> Text shown:
Another alternative is to use the provided instructions for building an instruction model besides the task model. Both models are then combined for decision-making. For example, in , the RL agent arbitrates between the action proposed by its Q-learning policy and the one proposed by the instruction model, based on a confidence criterion.
3.3 Interpreting instructions
Classically, the meaning of instructions, i.e. the mapping between instruction signals and the robot’s actions, is determined before learning the task [33, 38, 43, 44, 46, 41]. However, as instructions can be task specific, it is difficult for non-expert users to program their meaning for new tasks. In addition, handcoded instructions limit the possibility for different teachers to use their own preferred signals. One way to overcome this limitation is to let the robot interpret users’ instructions.
One method for interpreting instructions consists in providing the robot with a description of the task; then making it interact with its environment in order to interpret the instructions using either demonstrations  or a predefined reward function [4, 5, 49]. In this case, instructions are provided prior to the learning process, and the robot only interacts with its environment without interacting with the human. The main goal here is only to interpret instructions, not to use them for task learning.
Another existing method is to teach the robot to interpret continuous streams of control signals that are provided by the human teacher . In contrast to the first approach, the robot interacts only with the human and not with the environment. But yet, the main goal is only to interpret instructions and not to use them for task learning.
A third approach consists in guiding a task learning process by interactively providing the robot with unlabeled instructions. The robot simultaneously learns to interpret instructions and uses them for task learning. For example, in , the robot is provided with a set of hypotheses about possible tasks and instruction meanings. The robot then infers the task and instruction meanings that are the most coherent with respect to each other, and with respect to the history of observed instruction signals.
It is important to understand the difference between these different settings. In the first two settings where the aim is only to interpret instructions, there is no challenge about the optimality or the sparsity of the provided instructions.
First, instructions cannot be erroneous as they constitute the reference for the interpretation process. Even though these works do not explicitly assume perfect instructions, the robustness of the interpretation methods against inconsistent instructions is not investigated. When instructions are also used for task learning, as in our work, we have to take into account whether or not instructions are correct with respect to the target task. However, this was not investigated in other works. In , only the performance under erroneous evaluative feedback is reported.

> Given instruction A: Copy the entries in Block 1 line for line, leaving out the pictures.
The passage and the entries that follow have no connection to each other.

> Records supplied:
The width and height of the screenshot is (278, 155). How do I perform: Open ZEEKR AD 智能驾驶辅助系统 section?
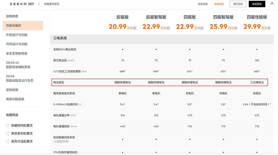pos(18,65)
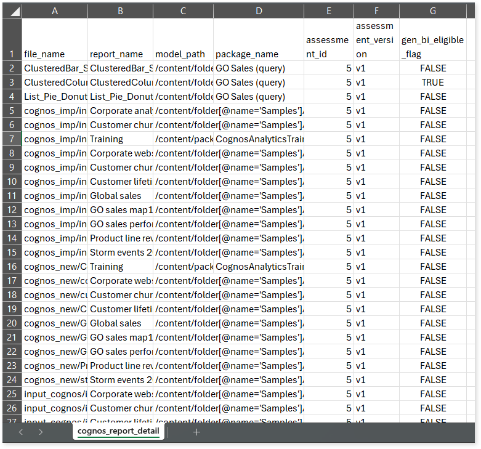Viewport: 481px width, 449px height.
Task: Select Storm events cell in row 24
Action: (x=120, y=380)
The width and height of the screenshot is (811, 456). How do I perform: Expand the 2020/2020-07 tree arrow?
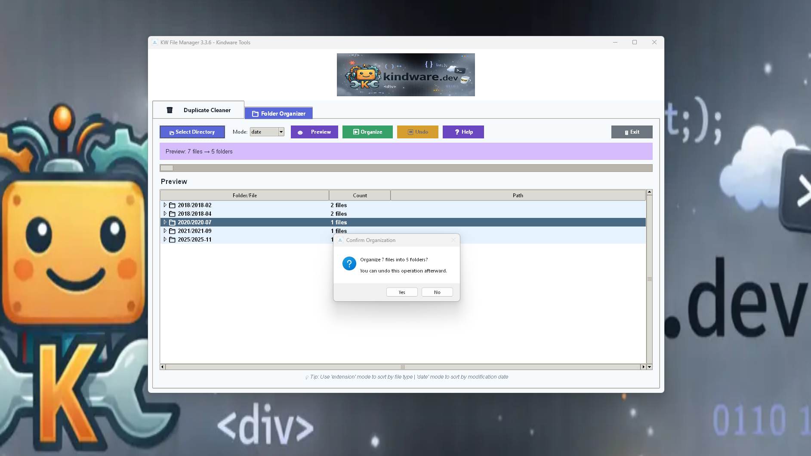click(x=165, y=222)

> Given instruction B: Carry on the passage about robots interpreting instructions, starting after its final sentence.

> Task output A:
The width and height of the screenshot is (278, 155). How do I perform: Open ZEEKR AD 智能驾驶辅助系统 section?
pos(18,65)
Viewport: 481px width, 449px height.
Task: Select Storm events cell in row 24
Action: (x=120, y=380)
The width and height of the screenshot is (811, 456). How do I perform: Expand the 2020/2020-07 tree arrow?
click(x=165, y=222)

> Task output B:
Second, instructions cannot be sparse, since the interpretation process is defined only when instructions are available. For instance, the existing methods for interpreting instructions using RL [4, 5, 49, 30] cannot be used with sparse instructions. In these methods, instructions constitute the state-space over which the RL algorithm is deployed. This assumes the existence of a contiguous MDP state-space for computing the TD error (cf. Equation 3). However, when instructions are interactively provided during task learning, as in our work, we have to face the challenge of sparsity with respect to task states. So, the standard RL method used in [4, 5, 49, 30] cannot be used with sparse instructions. In this paper, we propose an alternative solution where instructions are interpreted using the TD error of the task learning process (cf. Section 4.2.3).
In this section, we present our framework for interactively shaping a robot behaviour with unlabeled human instructions. In this framework, learning is primarily based on an external evaluation source, such as evaluative feedback and/or a reward function. So, the role of instructions is only to accelerate the learning process.
Our idea is to use instruction signals as a means for sharing the information about the optimal action between different task states. We divide this process into two sub-problems: interpreting instructions and shaping. For interpreting instructions, the robot must find the action corresponding to each instruction signal. For this, we take advantage of the task learning process, to retrieve the information about the optimal action, from every task state in which each signal has been observed. Shaping consists in using the interpreted instructions for informing the robot about the optimal action, in states where the policy has not yet converged. These two processes are performed simultaneously and incrementally: task learning is used for interpreting instructions, and the interpreted instructions are in turn used for accelerating the learning process (Fig. 2). We first describe the general architecture of our framework. We then detail the methods that are implemented in each component of the architecture.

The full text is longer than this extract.